Il terzo luogo, e qui torniamo un po’ alla Rabbia, è Buenos Aires, la più magnetica delle grandi città che io abbia visto. Laggiù al confini del mondo, là dove l’acqua nei lavandini scende al contrario rispetto a noi, fugge la moglie dell’ispettore Morganti quando decide di lasciarlo. Chissà che cosa va a cercare… io credo che Buenos Aires sarebbe il luogo giusto per cercare il proprio doppio. Città sueño, metropoli europea del Sudamerica che cuce insieme Parigi e il Terzo Mondo, città che porta i nostri cognomi e dove le facce sono così simili alle nostre che a volte, camminando, ti aspetti di incontrare la tua. Ecco, sì, credo che se volessi perdermi, lì ritroverei un altro me stesso.
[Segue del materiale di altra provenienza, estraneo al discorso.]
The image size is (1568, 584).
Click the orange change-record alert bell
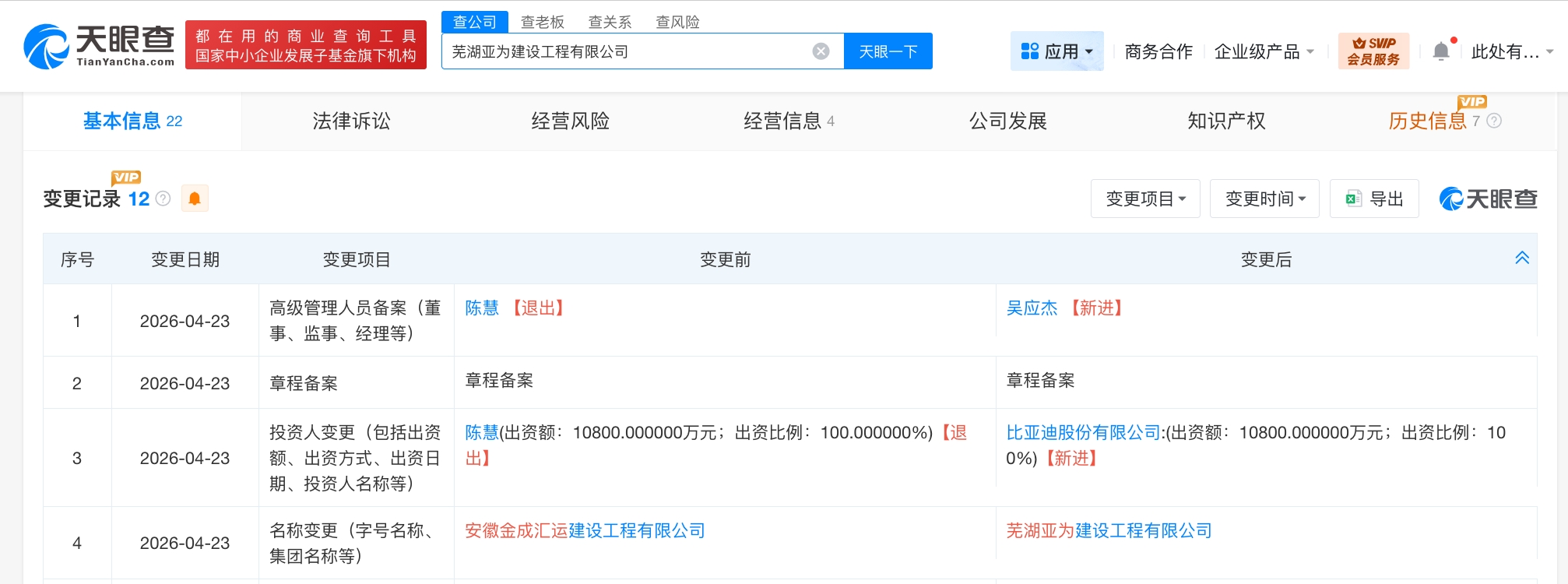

[Riprendo la parola io, la Giovy]
Sapete una cosa? C’è un giorno di luglio di qualche anno fa che non dimenticherò: quel giorno conobbi Luca Wanderallen e anche Paolo. Fu davvero bello e sorrido sempre tanto quando penso a quella giornata estiva meravigliosa. Sono stata felice di aver intervistato Paolo perché, oltre alle sue risposte, mi ha regalato delle grandi citazioni e dei concetti che mi permettono di ragionare meglio e di più. E io adoro ragionare. Ho letto il suo libro quasi in un soffio e lo rileggerò di nuovo nei prossimi giorni perché voglio notare maggiormente i dettagli. Paolo scrive alla grande e c’è davvero molta Umanità in ciò che ha scritto. E – visto che si parlava di citazioni – la sua Umanità è un qualcosa che si avvicina alla Comédie Humaine di Zola, solo trasposta al XXI Secolo, con tutto quello che ciò possa voler dire. La Rabbia è un libro che aiuta a passare del tempo insieme a delle belle parole e, nel contempo, ci porta a ragionare – per davvero – su una delle emozioni di cui si parla più a vanvera o che, spesso, si sottovaluta. Come se non ci toccasse mai ma non è così. Ringrazio Paolo per le belle parole che ha detto su di me: fa sempre piacere sentirsi definire esattamente come si pensa a noi stessi.
Tutte le foto senza caption sono © Giovy Malfiori e Paolo Giuseppe Alessio – riproduzione vietata.
carissima Giovy, grazie per questa splendida intervista e per il tempo che con così grande affetto mi hai regalato. Il tempo, questo bene prezioso, è il luogo in cui si ritrovano i veri amici. Con smisurato affetto, Paolo
Sono stata molto felice di averti intervistato e ci tenevo proprio. Dobbiamo far leggere il tuo libro a tutti!